None of the sonic games took very long to beat. I beat Sonic 2, 3, CD, and Knuckles the days I got them. In fact, I got Sonic CD Christmas morning in 1993, and by the time my relatives had come by around noon, I had already beaten the game once. Only Sonic 1 ever took me a while to beat, and that's because I was basically learning the mechanics as I played. Once I masted Sonic 1, all the other games I completed without fail. Even Sonic Adventure, I got the game on 9/9/99 without a VMU and beat all of Sonic's story in a single sitting when I got home. Funnily enough, Sonic Unleashed was probably the longest sonic games for me, it took me several days of playing basically non-stop to beat it. I consider that the meatiest Sonic game.
For what it's worth, I have warmed up to Sonic 2 considerably over the years. Especially the remaster with Hidden Palace Zone. Although, I do think it is the worst of the classics, but that doesn't mean I think it's bad (I consider it one of the best games of the '90s); I just feel the others are a bit better. But, this opinion is coming from someone like me who thinks Labyrinth Zone is the best level in the series. Which, itself, is probably an unpopular opinion. :P
Liking Labyrinth Zone at all is an unpopular opinion. One which I share. I wouldn't call it the best level in the series, but I'm also not sure what I would give that crown.

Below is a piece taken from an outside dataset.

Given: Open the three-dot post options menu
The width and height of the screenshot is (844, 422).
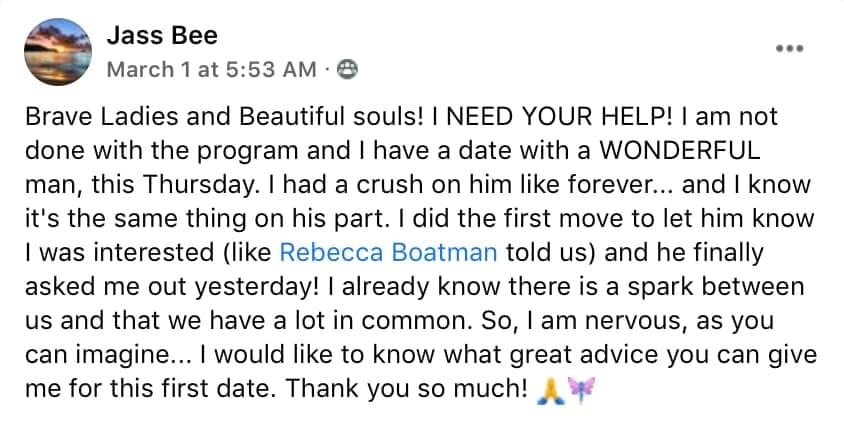Looking at the screenshot, I should click(x=790, y=48).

Labyrinth Zone is definitely a good level once you get good at it. It has some of the most diverse paths ever, ranging from platforming through spiked balls on chains on the middle paths, clinging onto poles in the wind tunnels of the lower paths, or just straight up skipping the entire level on the upper path. It has so many options where other levels will merge paths back to 1 in 30 seconds. To put it simply to Labyrinth haters: Skill issue.